Consider a closed surface as shown in the figure.

Consider the point charge q at O drawing a small conical solid d𝞈. We find that it will cut the surface an odd number of times.

Consider in this case the surfaces dS₁,dS₂ & dS₃ obviously the direction of normal shows that the contribution of surface dS₂ is opposite to that of dS₁ & dS₃.Therefore total flux

𝞥_E=∲E.dS

      =∲E₁.dS₁+∲E₂.dS₂+∲E₃.dS₃

Where E₁,E₂ & E₃ are the respective field on the surfaces dS₁,dS₂ & dS₃ at a distance r₁,r₂ & r₃ respectively.Hence

𝞥=∲1/4𝛑ℰ₀ q/r₁² dS₁ cos𝛉₁-∲1/4𝛑ℰ₀ q/r₂² dS₂

        cos𝛉₂+∲1/4𝛑ℰ₀ q/r₃² dS₃ cos𝛉₃

   =q/4𝛑ℰ₀[∲dS₁ cos𝛉₁/r₁-∲dS₂ cos𝛉₂/r₂+∲dS₃ cos𝛉₃/r₃]

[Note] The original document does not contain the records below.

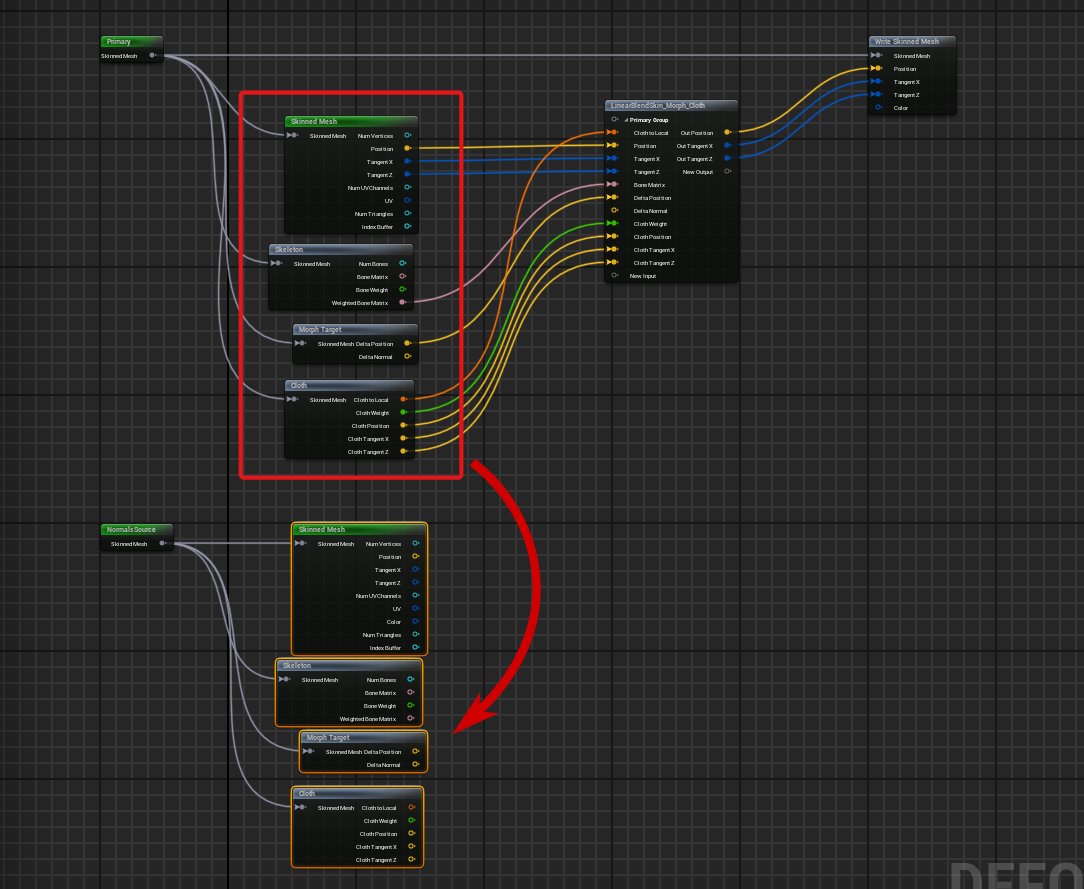Click the Weighted Bone Matrix output pin in red box
1084x889 pixels.
[402, 302]
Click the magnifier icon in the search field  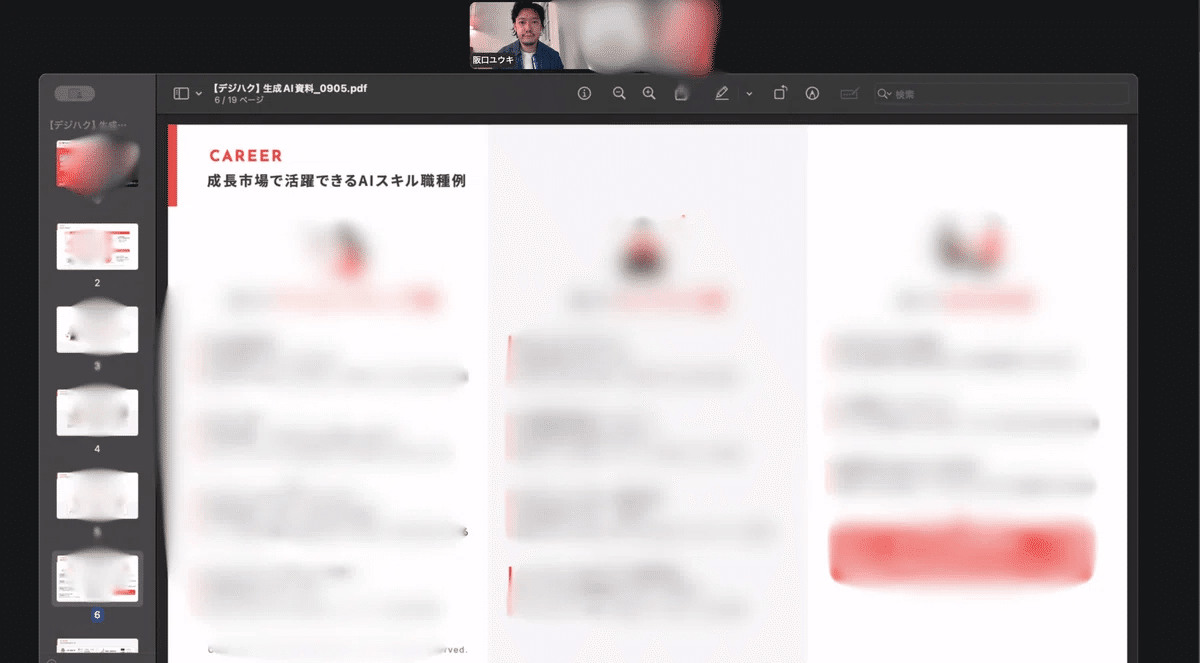882,93
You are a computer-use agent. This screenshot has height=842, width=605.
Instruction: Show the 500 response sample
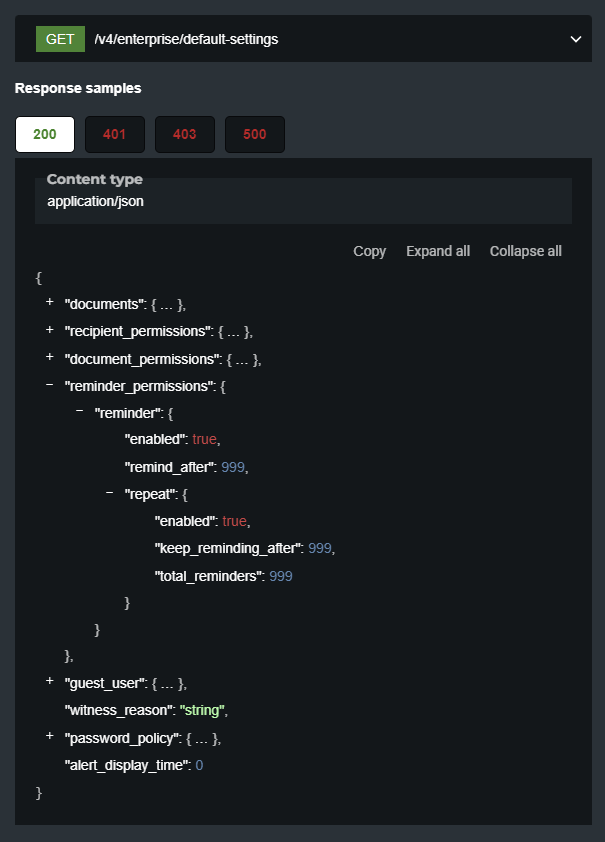pos(255,134)
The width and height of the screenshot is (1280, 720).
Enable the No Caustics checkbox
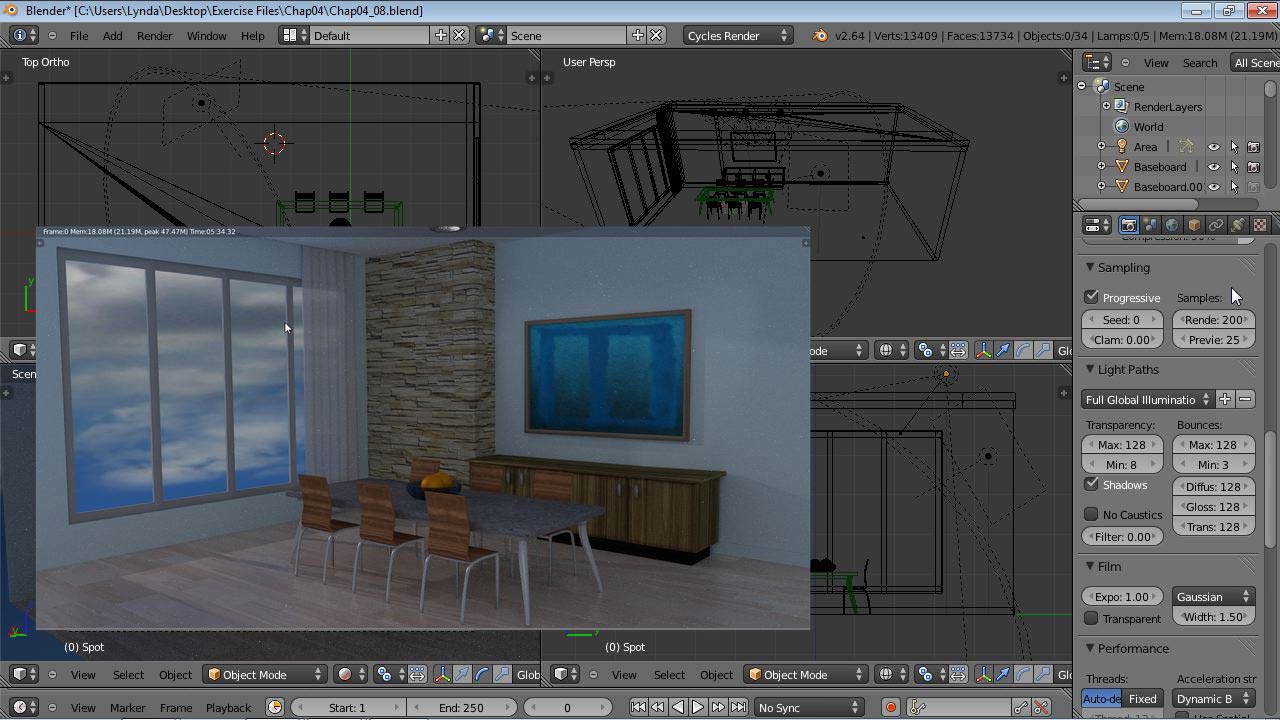tap(1091, 514)
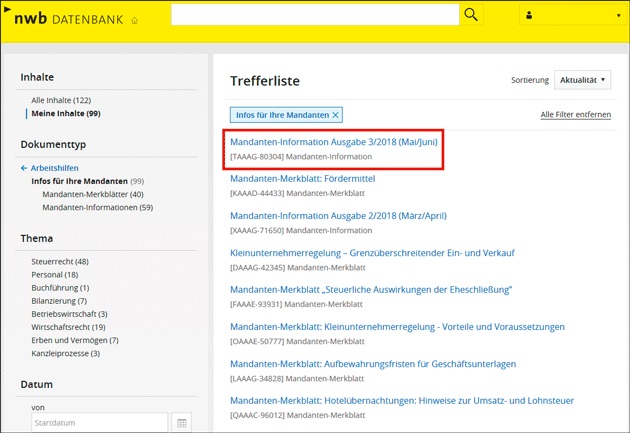Image resolution: width=630 pixels, height=433 pixels.
Task: Go to home via house icon
Action: pos(135,20)
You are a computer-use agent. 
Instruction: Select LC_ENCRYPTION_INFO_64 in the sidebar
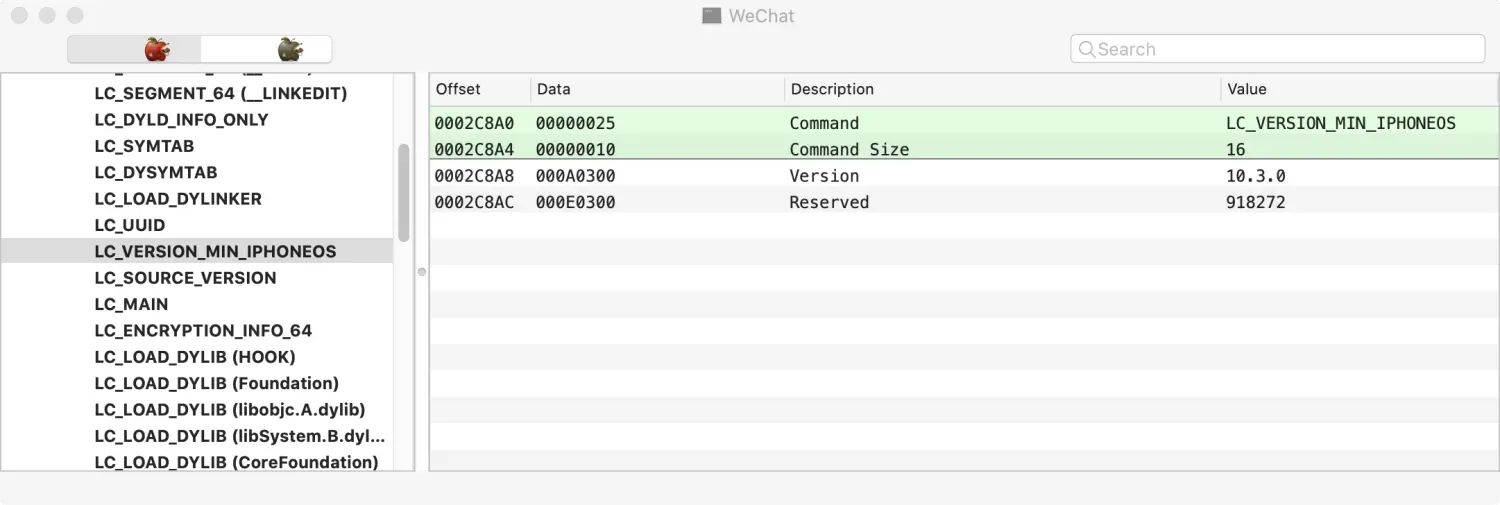[x=203, y=330]
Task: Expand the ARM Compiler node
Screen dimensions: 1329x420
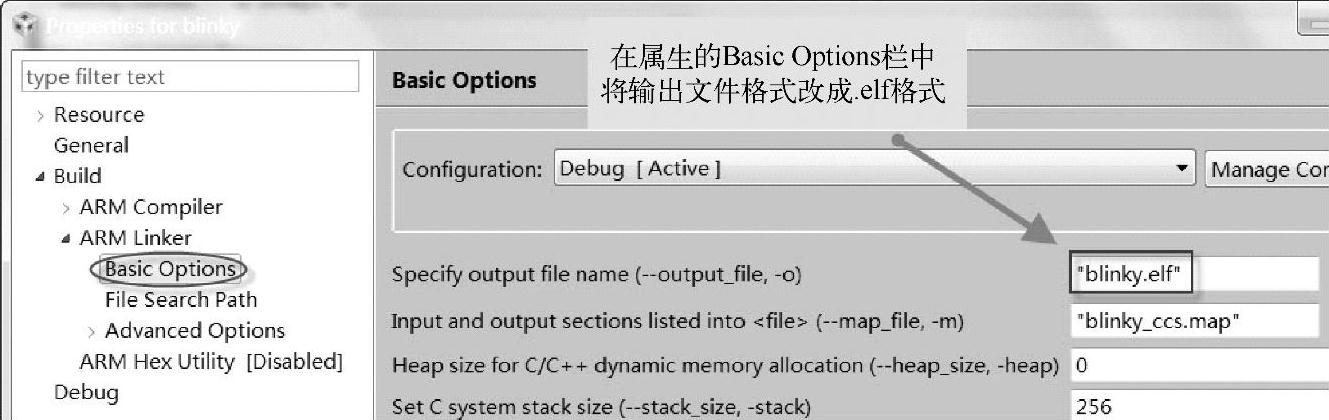Action: coord(66,208)
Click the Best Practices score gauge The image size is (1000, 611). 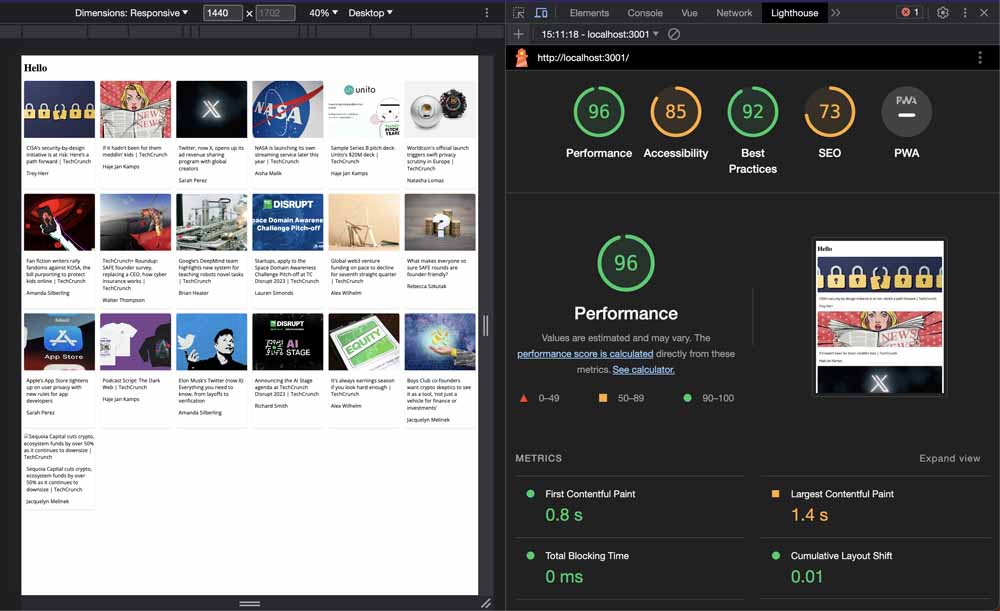752,110
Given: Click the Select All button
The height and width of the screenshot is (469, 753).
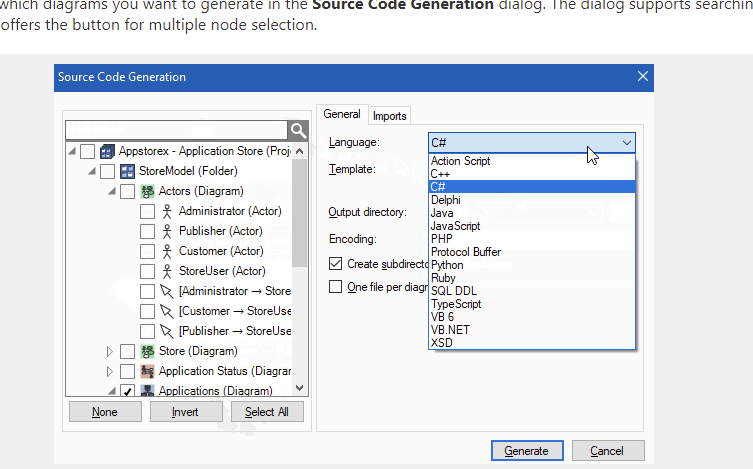Looking at the screenshot, I should [x=267, y=412].
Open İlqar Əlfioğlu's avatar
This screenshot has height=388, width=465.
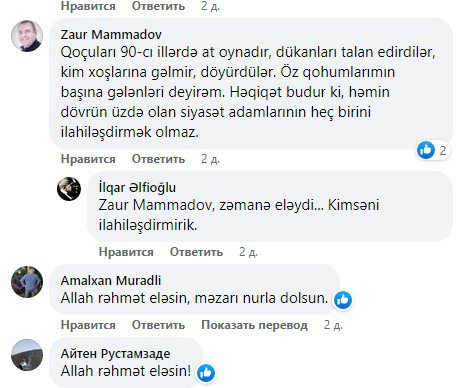click(69, 189)
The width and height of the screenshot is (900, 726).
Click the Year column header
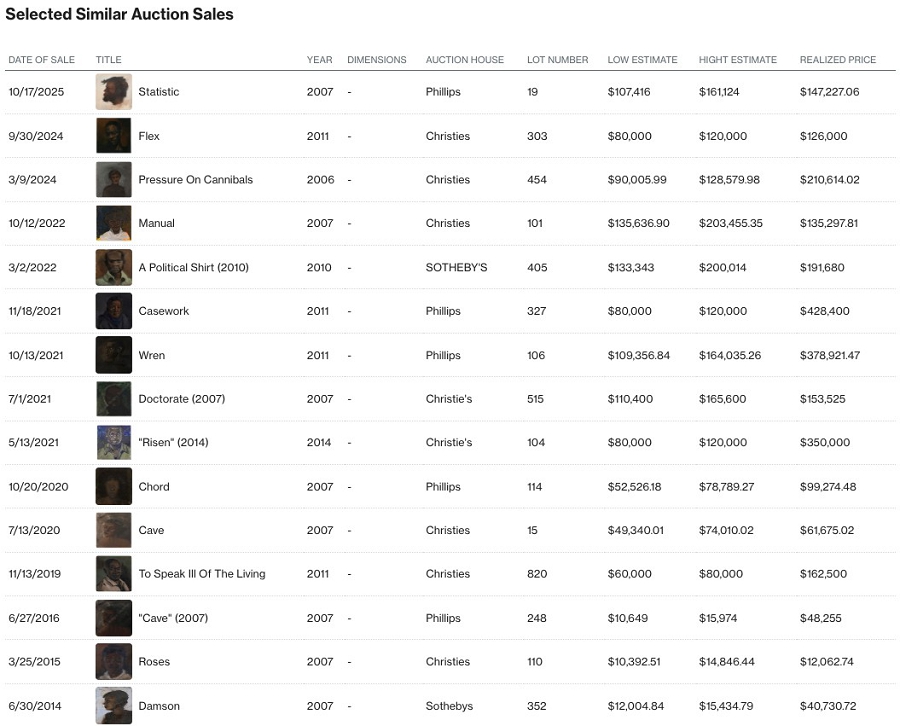tap(319, 60)
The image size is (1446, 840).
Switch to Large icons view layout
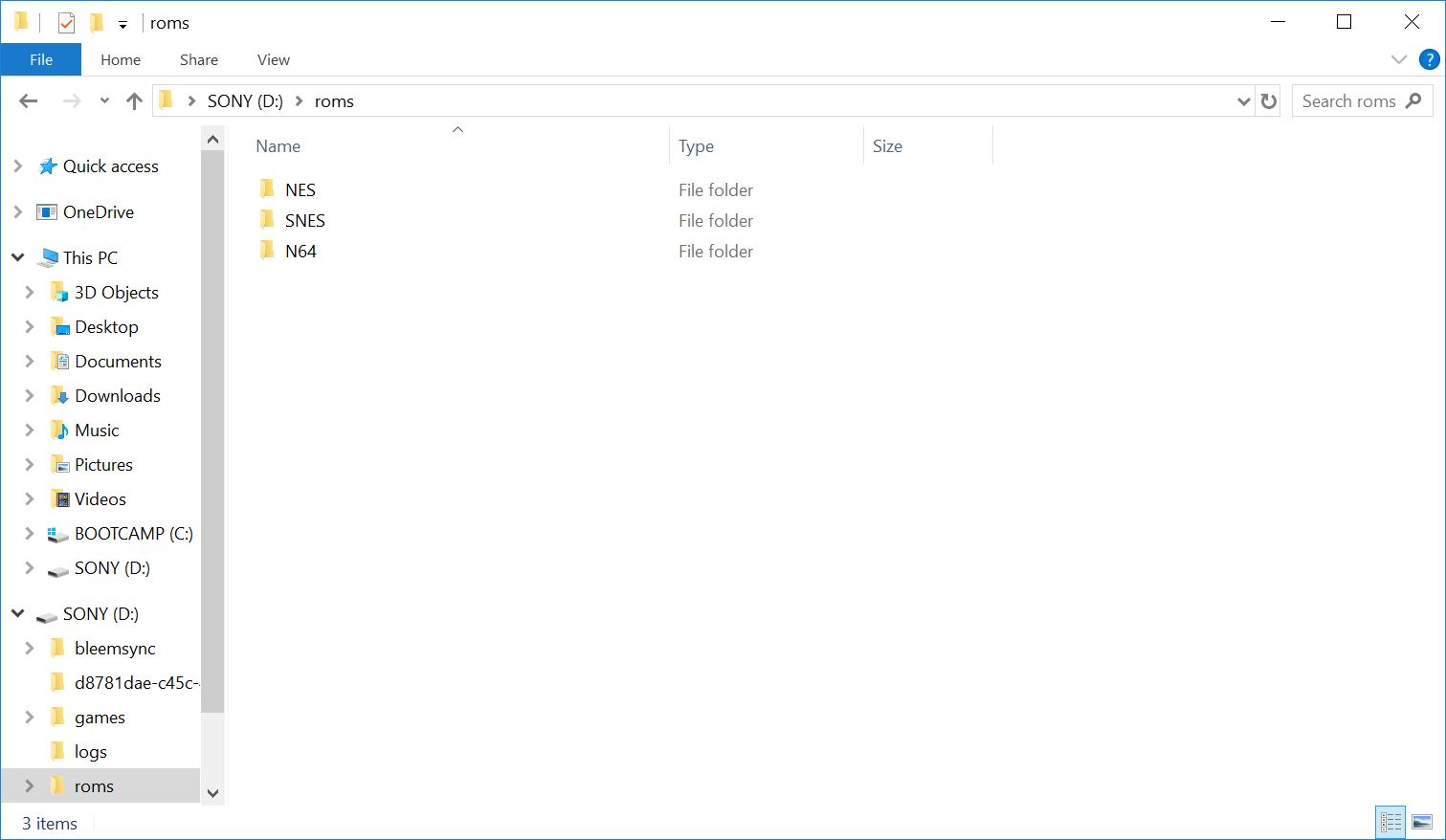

The quantity ds cos𝛉/r² is called the solid angle d𝞈 which is same for the all surfaces.Therefore

                             dS cos𝛉/r=d𝞈

𝞥_E=q/4𝛑ℰ₀[ ∲d𝞈-∲d𝞈+∲d𝞈]

𝞥_E=q/4𝛑ℰ₀⨯4𝛑

𝞥_E=q/ℰ₀

In the second case when the charge lies outside the surface the small solid angle d𝞈 will intersect the surface to an even number of times then proceeding as above we have

∲E.dS=q/4𝛑ℰ₀[∲d𝞈-∲d𝞈+∲d𝞈-∲d𝞈]

=0

i.e.              ∲E.dS=0

This proved the Gauss’s law.